Posted: September 10, 2013 in School & Life

Alright, before I say anything else, I want you all to know, I was finally able to do what I’d been needing to do for a long time now! I did it on Friday, and it was only a week before that I realized what it was exactly that needed to be done. Now, I’m going to tell you what it is that I did, so grab a drink, or whatever, sit back, relax, and read.

If you remember my last post, the Friday before this past one, I talked to my archery buddy about if she was going to come back to the team or not. That’s exactly what I did this past Friday. Yes, I talked to her again, because of me finally realizing what the root of it all really was, and I was finally ready to say what needed to be said. To make it shorter, I figured everything out. Everything.

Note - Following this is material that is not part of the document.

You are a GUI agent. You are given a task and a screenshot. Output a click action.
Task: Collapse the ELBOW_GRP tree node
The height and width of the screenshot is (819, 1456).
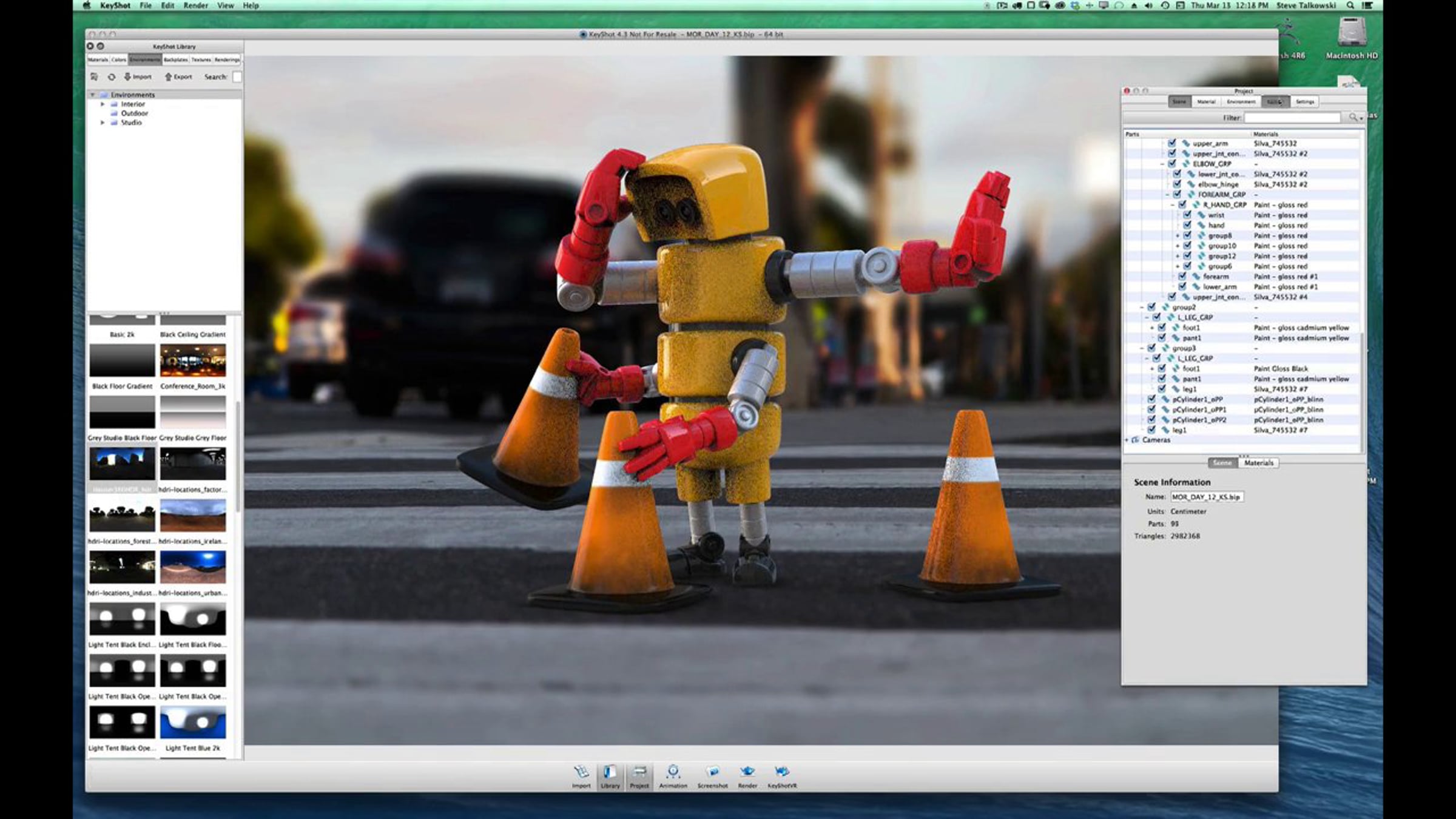coord(1162,164)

So I went down there to the other building where she helps out with that other sport I told you about. It took a few minutes, but I finally got into a situation where I could talk to her privately. And let me tell you, I was totally speaking my mind right then. I asked her if she made a decision, and it turns out she is joining the archery team again (Alright!), but she’s also planning on joining the softball team later in the year, but she said she would come when she’s able. After that, I let out everything that had been bothering me. All the time before I thought my worst fear was being left behind, but it took me until the Friday before last to realize that was not the case. My absolute worst fear is being forgotten. Forgotten by my friends, by anyone I care about (again, my friends). So I told her how stressed out I’d been, and that it was because I was afraid. Afraid of her forgetting about me.

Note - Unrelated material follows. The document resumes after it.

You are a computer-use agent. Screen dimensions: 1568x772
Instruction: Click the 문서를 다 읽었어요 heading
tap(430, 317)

There have been other times in the past where I’ve been a part of something. When I was in elementary school, starting 3rd grade I was always on the girls’ basketball team. Those were the days, back when everyone knew everyone else, there were no certain groups or cliques, there was no social ladder to be ranked on, everyone was so carefree, know what I mean? 3rd-5th grade basketball was the best time for me, oh, how I miss it. It was when I got to middle school that everything changed. You’ve got to understand, once you get there, it’s not just the same group of people you’ve known your whole elementary school career, it’s a combination of your school plus others from all the other elementary schools in your district. That’s when everyone started worrying about social status and popularity, looks, and all that other superficial stuff. When I first got there, I tried saying hi to everyone I had ever known because of basketball, but it’s just like they all completely changed. None of them were how I remembered them to be from before. Not a single one. When I realized my actual fear was, that’s what I traced it all back to. I guess it might surprise you, but things didn’t used to be great for me like they are now. I’ve had a pretty rough past. I’m just glad it’s all been settled.